Ce conseil, Horenstein l'a lui-même reçu du légendaire Harry Callahan, un photographe qui prenait régulièrement des clichés de sa femme, Eleanor. Mais pour lui, cela impliquait de photographier des musiciens de country, des chevaux de course et des artistes burlesques – sans oublier sa famille et ses potes de Boston. Toutes ses photos sont marquées par des gens et des lieux en voie de disparition. À ce sujet, il a déclaré : « Les photographies représentent des histoires.
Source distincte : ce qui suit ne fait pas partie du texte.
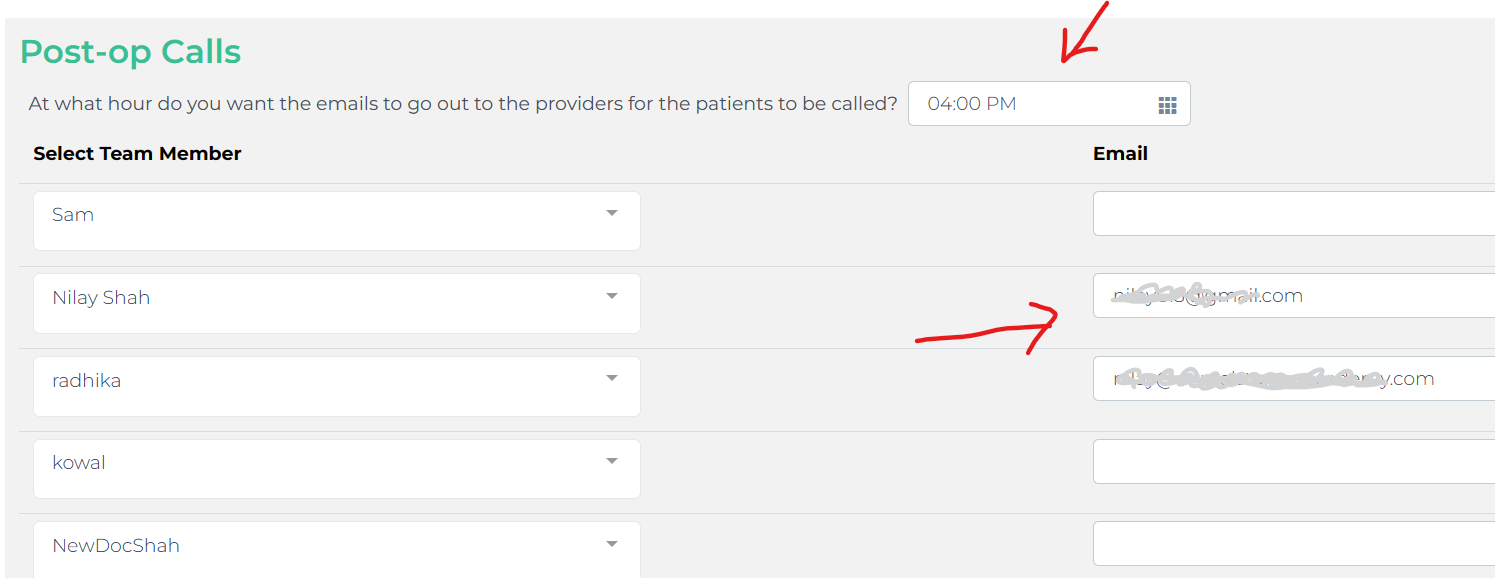Image resolution: width=1495 pixels, height=578 pixels.
Task: Expand the Sam team member dropdown arrow
Action: [612, 213]
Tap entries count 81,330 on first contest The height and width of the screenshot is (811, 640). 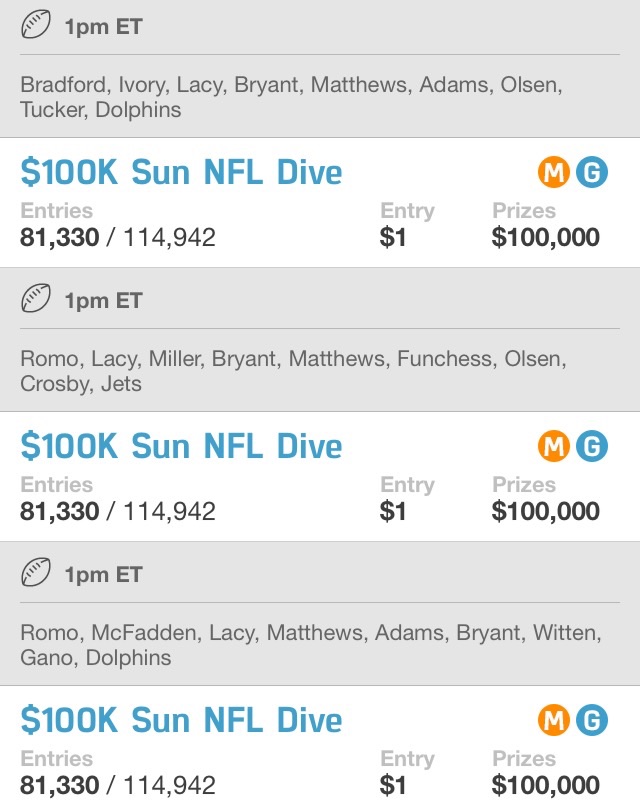[x=59, y=238]
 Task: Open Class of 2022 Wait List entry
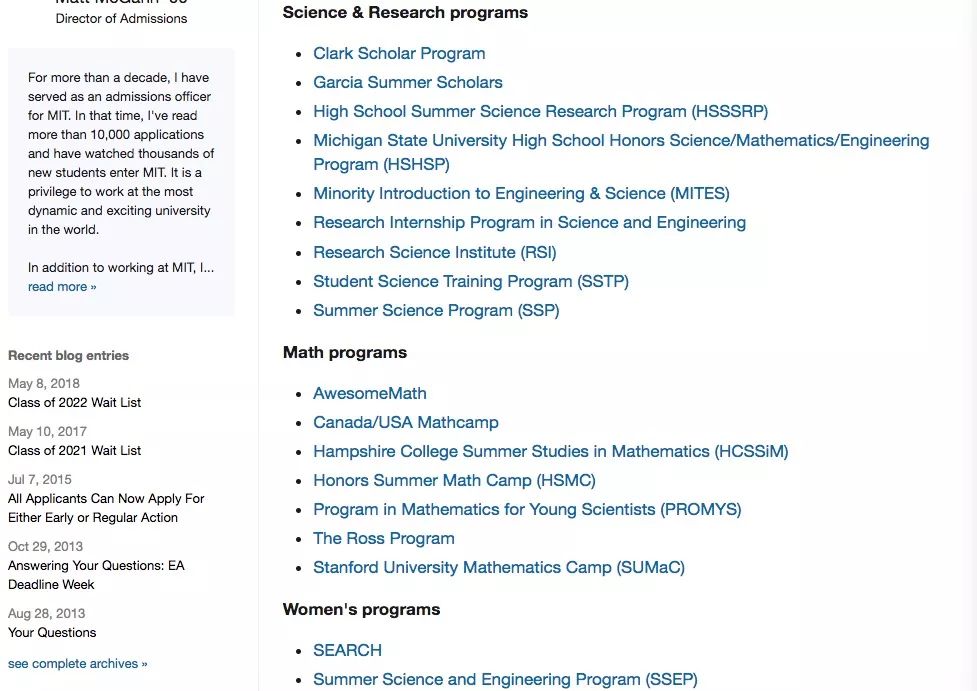coord(74,403)
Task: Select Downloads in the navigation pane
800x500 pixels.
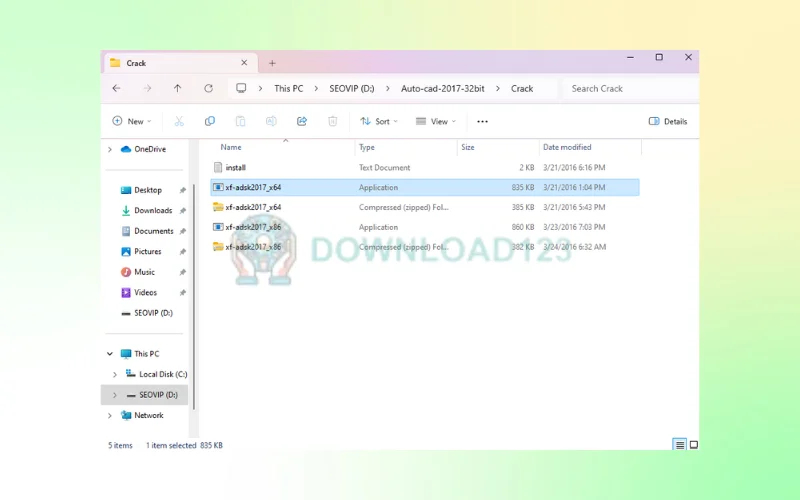Action: pos(153,210)
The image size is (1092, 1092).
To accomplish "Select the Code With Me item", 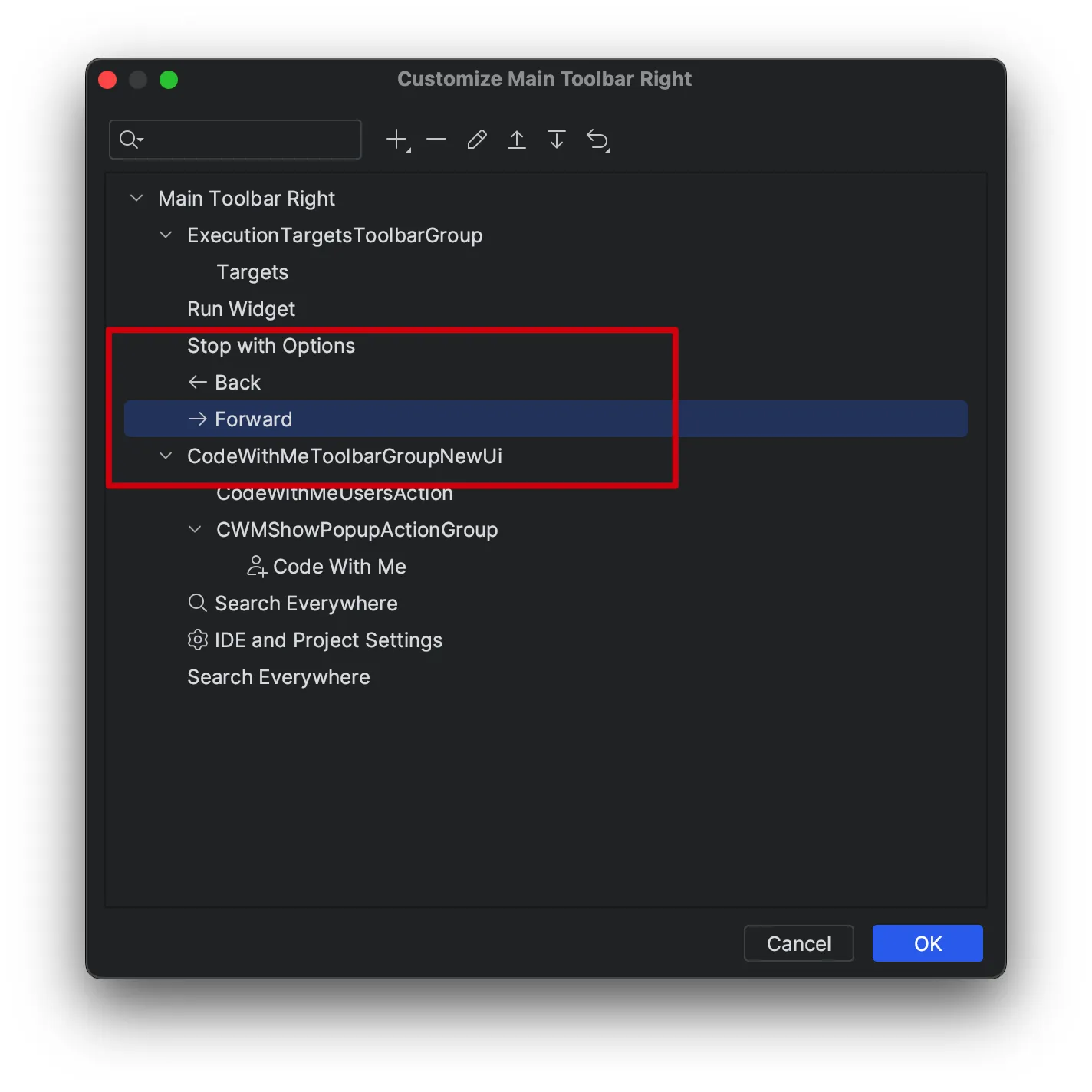I will tap(339, 567).
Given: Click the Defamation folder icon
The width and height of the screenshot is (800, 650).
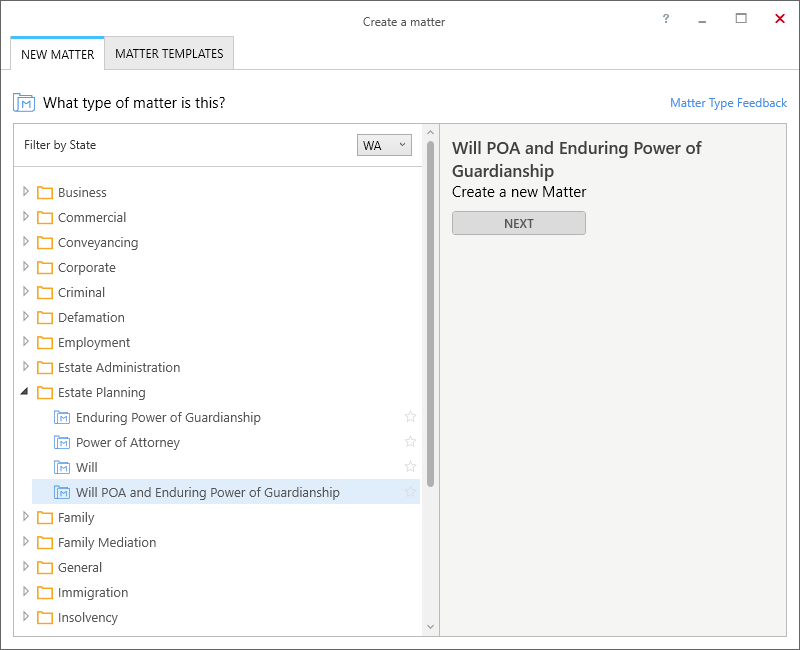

Avec les années, elles deviennent les témoignages d'une époque révolue, selon la manière dont nous les percevons. » Cette déclaration prend d'autant plus de sens quand on sait que Horenstein a étudié l'histoire à l'Université de Chicago, avant de retourner dans sa Nouvelle-Angleterre natale pour apprendre la photo auprès de Callahan et du précurseur Aaron Siskind.

Par le plus grand des hasards, j'ai découvert Horenstein en cinquième, des années avant d'entrer en école d'art, grâce à un oncle qui m'avait offert un vieux rétro et quelques pellicules. J'ai allumé le Dell familial pour faire des recherches sur les chambres noires, et c'est comme ça que j'ai découvert un livre de Horenstein, intitulé Black and White Photography: A Basic Manual. En suivant vaguement ses instructions, j'ai construit la chambre noire la plus poussiéreuse du monde dans la cave de mes parents.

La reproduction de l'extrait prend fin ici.